For a long time, I seemed to be always looking over my shoulder, wondering at what people thought of me, what they said about me, if they noticed me at all, shy that I’ve always been. Maybe a bit of the scars left over from High School, but whatever. I was very quiet, almost demure, insignificant, trying to fade into the background. To be the observer, not the observed.
At times oblivious to any part of me that could be considered anything but fat and ugly, and all those other left-over bits from those 10 years with my ex-husband, slowly rotting away on the inside as I discovered that his love of me had, alas, only run skin deep.
In fact faux beauty, I suppose, was all he desired. He liked the mask, the me he had created in his mind, and not the real me that hid inside my shell, not confident in its value.
I know something of beauty as well, I can’t deny it. I was the pretty baby, cherub-cheeked, long-lashed blue-eyed one who was told this so often as I grew up that I’d be dense not to at the very least be appreciative of this truth, regardless of my perspective at any given time. Means nothing though if all that gets chipped away via vice and vanity, believing the opinions of those who do not see your value.
However, I spent years thinking there was something wrong with me, and some more years so hyper-conscious that I sank into a depression of sadness and loneliness. Yet still out hunting the snark as if some mysterious ‘other’ was going to fix this broken ugly spirit that still clung to me.
And still, I thought I knew what I was supposed to want, supposed to need and that there was some male other to complete me out there, somewhere.
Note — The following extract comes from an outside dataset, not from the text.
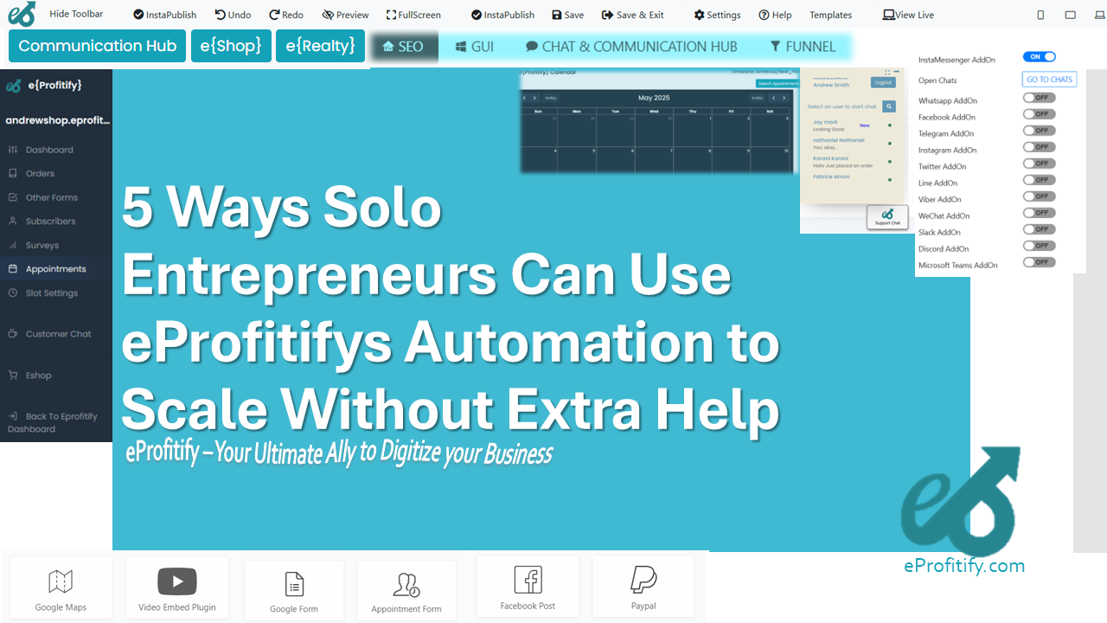Click the GO TO CHATS button

point(1049,80)
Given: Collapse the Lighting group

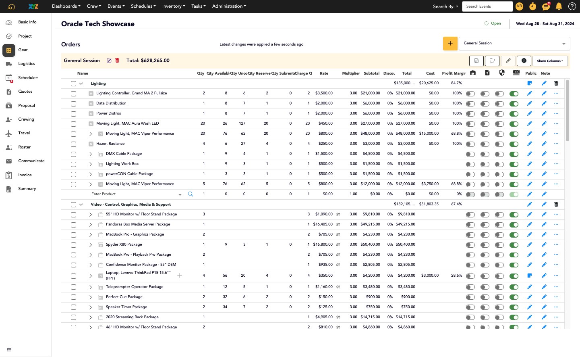Looking at the screenshot, I should 81,84.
That’s what I had been told. You know? Some live in master of my body that never, in truth, ever satisfied my mind, the cerebral sort that I am. One after the other, some in short stints, some longer, but never staying long enough again to wound me so deeply.
Even now, today, it has only really been maybe two years since I put down my mask, acknowledged the addiction I’d had to beauty and the importance I had placed in these intangible things I had desired for so long, until I realized that every single time I had got it I became bored with it.
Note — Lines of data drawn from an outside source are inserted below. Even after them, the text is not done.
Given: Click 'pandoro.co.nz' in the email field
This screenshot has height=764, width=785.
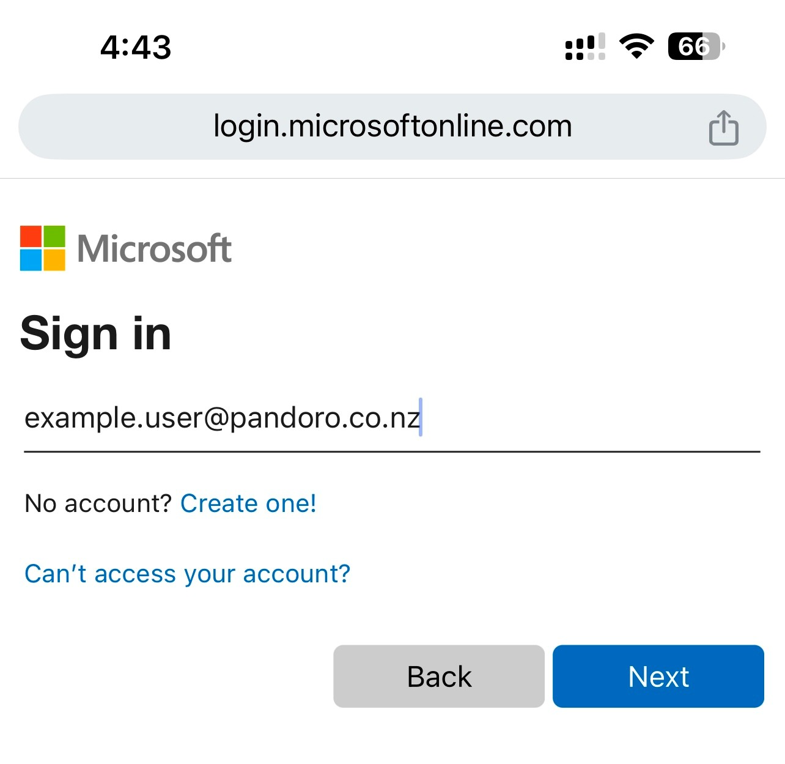Looking at the screenshot, I should tap(324, 418).
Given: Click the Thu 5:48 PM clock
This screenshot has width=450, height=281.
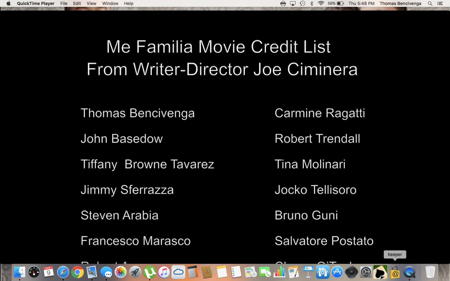Looking at the screenshot, I should coord(361,3).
And, these other men that admire that man’s action in Toronto, admire his killing spree, they identify with his anger and blame all women for all the lonely hours they spend, sneering at the happy couples, the beautiful people, hand in hand. There they are, denied this, and it’s all women’s fault.
Well, isn’t that convenient? Isn’t it nice and easy to just blame everyone else for your belief in something that is as artificial as a porn star!
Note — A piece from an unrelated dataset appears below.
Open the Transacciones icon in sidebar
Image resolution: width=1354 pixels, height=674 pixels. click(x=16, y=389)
If one’s a duck, why try to be the swan? Seems rather daft.
Because there are those of us who have never fit within those tightly controlled standards and we don’t go on killing sprees. Never felt at home in the skin we were supposed to want to inhabit, flawless, curvy this way and not that way, the colouring, the size, the shape of it, modified from one decade to the next to taste, but always a standard model. Yet, some never fit, never could, never would, never maybe even wanted to. Who cares?
What you decide to concentrate on, you will get more of.
Give out hate like it’s mana from heaven? Well, you had better expect a good and big helping back at ya.
So when I look in the mirror, I don’t see what others see, saw, I just saw me, and always there was someone, some model in my own mind’s eye that I never lived up to. All I saw were the flaws, never my face and its truths. I’m no different. We are all unique. All the walking wounded, in our own way, can’t avoid it once you get to a certain age.
Because, in fact, those men who believe themselves to be involuntarily celibate are remaining in the child-mind state, allowing for the definition hashed out in High School to be the be-all-and-end-all. At some point, we are supposed to grow beyond our childish notions of what we think we deserve and recognize what we actually have is of far more value to us.
For those artificial facades hide the monsters that lie within our childish notions, eventually becoming the weakness that destroys, languishing in the collective basements, joystick in hand, of our parents, and never emotionally moving out of that mindstate. An addiction to the vulgar nakedness of some idealized icon of feminity, harbouring a diseased mind concentrated solely on what they are not.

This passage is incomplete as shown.